*Excerpt*
Begin

Now, this sort of gain isn’t quite the type of gain we need to improve the Type I sums at the critical numerology; instead of trying to improve the trivial bound for very short Kloosterman sums (length less than $q^{1/2}$ ), our problem is closer to that of improving the completion of sums bound for moderate length Kloosterman sums (length greater than $q^{1/2}$ ). But it may be that one can flip one to the other via a Fourier transform. (Admittedly Kloosterman sums don’t Fourier transform as nicely as character sums, which I am more used to, so I may be a bit naive here, but still I think there is hope.)

More generally, I think one of the lessons of the Zhang analysis is that we really should be exploiting the smooth nature of our moduli whenever we can. Because of this the apparently “simpler” case of prime moduli may actually be a bit misleading; problems (such as estimating short Kloosterman sums) which are difficult for prime moduli may actually be a lot easier for smooth moduli due to the very flexible Weyl differencing technique that is available in this case.

20 June, 2013 at 11:16 am

Terence Tao

OK, the Fourier analysis wasn’t actually so bad. The new model problem is to obtain a bound on moderately long Kloosterman sums of the form

$\sum_n \psi_N(n) e_q( a \bar{n} ) 1_{(n,q)=1} = O( q^{1/2-\varepsilon+o(1)} )$ (*)

for some $\varepsilon > 0$ , where $q$ is squarefree and smooth, $a$ is coprime to $q$ , $\psi_N$ is a smooth cutoff to an interval of length N, and $N$ is a bit larger than $q^{1/2}$ (the method described below gives a non-trivial bound basically for $N$ between $q^{1/2}$ and $q^{2/3}$ ). Note that completion of sums, together with the Weil bound on completed Kloosterman sums, only gives the bound of $O(q^{1/2+o(1)})$ , so we are beating the methods used by Zhang, in a regime of interest. (But, as per Corollary 10 above, we will eventually also need to stick in an additional phase $e_{q'}( a' \overline{n+l} )$ into the analysis.)

Anyway, by completion of sums or Poisson summation the LHS can be written as

$\frac{1}{q} \sum_{h \in {\bf Z}/q{\bf Z}} \hat \psi_N(\frac{h}{q}) S(h,a; q)$

where $S(h,a;q)$ is the completed Kloosterman sum

$S(h,a;q) := \sum_{n \in ({\bf Z}/q{\bf Z})^\times} e_q( a \bar{n} + h n )$

and $\hat \psi_N$ is the Fourier transform

$\hat \psi_N(\theta) := \sum_n \psi_N(n) e(-n\theta).$

Our objective is thus to show

$|\sum_{h \in {\bf Z}/q{\bf Z}} \hat \psi_N(\frac{h}{q}) S(h,a; q)| \ll q^{3/2-\varepsilon+o(1)}$ (**)

End

*Information supplied*
Begin

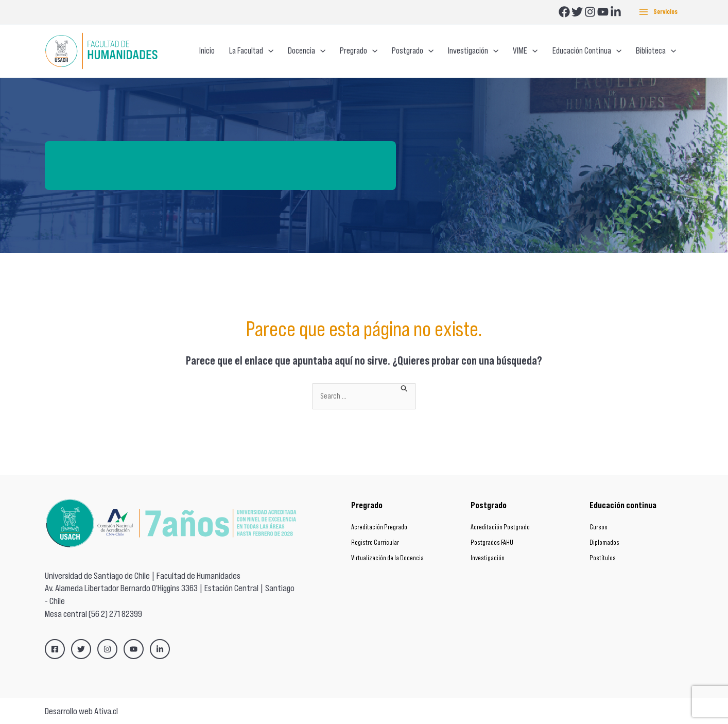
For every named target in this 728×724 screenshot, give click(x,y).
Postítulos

End

*Written task A*
Do the following statements agree with the excerpt on Kloosterman sums? Answer yes or no for each, and quote the deciding words of the excerpt. (i) The method it describes gives a non-trivial bound roughly for $N$ between $q^{1/2}$ and $q^{2/3}$. (ii) It holds that estimating short Kloosterman sums is easier for prime moduli than for smooth moduli. (iii) It says that completion of sums together with the Weil bound gives only a bound of $O(q^{1/2+o(1)})$.
*Written task B*
Can you carry on the excerpt on Kloosterman sums from the point where it stops?

*Task output A*
(i) Yes: "the method described below gives a non-trivial bound basically for $N$ between $q^{1/2}$ and $q^{2/3}$"
(ii) No: "problems (such as estimating short Kloosterman sums) which are difficult for prime moduli may actually be a lot easier for smooth moduli"
(iii) Yes: "Note that completion of sums, together with the Weil bound on completed Kloosterman sums, only gives the bound of $O(q^{1/2+o(1)})$"

*Task output B*
which is a power saving over the Weil bound and standard bounds on $\hat \psi_N$ (which has amplitude about $N$ and is concentrated on about $q/N$ frequencies).

We factor $q=q_1q_2$ where $q_1,q_2$ are to be determined later.

We now perform Weyl differencing, replacing $h$ by $h + k q_1$ for $1 \leq k \leq K$ , where $K := \lfloor q^{-\varepsilon} q_2 / N \rfloor$ . We assume that $K \geq q^{2\varepsilon}$ , so that

$N \ll q^{-3\varepsilon} q_2$ .

Up to acceptable errors (exploiting the smooth nature of $\hat \psi_N$ at scale $q/N$ ), the LHS of (**) can then be rewritten as

$\frac{1}{K} |\sum_{h \in {\bf Z}/q{\bf Z}} \sum_{1 \leq k \leq K} \hat \psi_N(\frac{h+kq_1}{q}) S(h+kq_1,a; q)|.$

From Lemma 7 we may factorise

$S(h+kq_1,a;q) = S(h/q_2,a/q_2; q_1) S(h/q_1 + k,a/q_1; q_2)$ .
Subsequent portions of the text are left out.